08/06/2026
Strawberry & Berry Season: Surprising Facts About Switzerland's Sweetest Fruit
There's a particular moment in June: you walk past the farm shop and suddenly catch it in the air – the scent of sun-ripened strawberries. Now, when the Swiss fields glow red, the best time of the year begins for everyone who loves berries. Time for a few surprising facts.
Peak season: they taste best right now
Swiss open-field strawberries are at their peak right now. During the main season from mid-May to mid-June, Swiss growers harvest 900 to 1,100 tonnes per week. For the full year, the Swiss Fruit Association expects around 7,500 tonnes – even though the season started back in April with a modest 24 tonnes. The big advantage of local berries: they ripen on the plant and travel only short distances. You can taste the difference.

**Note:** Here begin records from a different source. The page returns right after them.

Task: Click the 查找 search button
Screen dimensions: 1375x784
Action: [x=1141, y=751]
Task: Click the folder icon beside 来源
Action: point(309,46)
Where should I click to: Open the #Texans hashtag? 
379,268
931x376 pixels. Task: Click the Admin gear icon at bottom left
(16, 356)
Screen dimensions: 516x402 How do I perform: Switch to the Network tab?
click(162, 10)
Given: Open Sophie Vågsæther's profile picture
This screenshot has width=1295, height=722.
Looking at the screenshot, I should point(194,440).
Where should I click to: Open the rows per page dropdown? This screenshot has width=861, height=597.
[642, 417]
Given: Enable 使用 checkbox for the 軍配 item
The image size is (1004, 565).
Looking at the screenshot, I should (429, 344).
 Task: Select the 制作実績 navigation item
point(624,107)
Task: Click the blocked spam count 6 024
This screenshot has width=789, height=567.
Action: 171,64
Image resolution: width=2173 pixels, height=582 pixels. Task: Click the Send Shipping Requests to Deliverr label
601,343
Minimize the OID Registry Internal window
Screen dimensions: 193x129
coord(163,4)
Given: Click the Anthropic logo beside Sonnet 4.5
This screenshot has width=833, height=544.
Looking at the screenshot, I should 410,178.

Botanically, the strawberry isn't a berry at all
It sounds odd, but it's true: botanically, the strawberry is not a berry but an accessory fruit. The juicy red part we eat is the swollen flower base. The actual fruits are the roughly 200 tiny "seeds" on the surface – little nutlets called achenes, each containing one seed. The irony: grapes, tomatoes and even bananas are true berries in botanical terms. The strawberry is not.
Small fruit, big impact
Strawberries are genuine vitamin C powerhouses. With around 59 mg of vitamin C per 100 g, they beat even the orange (about 45 mg) by nearly a third – with far fewer calories (32 instead of 46 kcal). And that's just the start:
- Good for the heart: A long-term study led by Harvard researcher Aedín Cassidy (journal Circulation, 2013) involving more than 93,000 women found that those who ate strawberries or blueberries at least three times a week had up to a 32% lower risk of heart attack. The credit goes to anthocyanins – the plant pigments that give berries their deep red and blue.
- Good for the brain: Another analysis from the Nurses' Health Study (Annals of Neurology, 2012) found that a high berry intake can delay cognitive ageing by up to 2.5 years.
Berry season on your own balcony
The best thing about strawberries: you don't need a garden to grow your own. A sunny balcony is plenty. With a strawberry growing set you can raise your own fruit in a pot or balcony box. And when blueberries and currants come later in summer, a berry picker lets you harvest in a fraction of the time – without squashing a single fruit.
What to look for when buying
You can recognise Swiss strawberries by the origin label and the seasonal logo. Choose fruit with a fresh, green calyx and an even red colour – strawberries don't ripen further after picking. They taste best unchilled and eaten as fresh as possible. So enjoy them while the season lasts.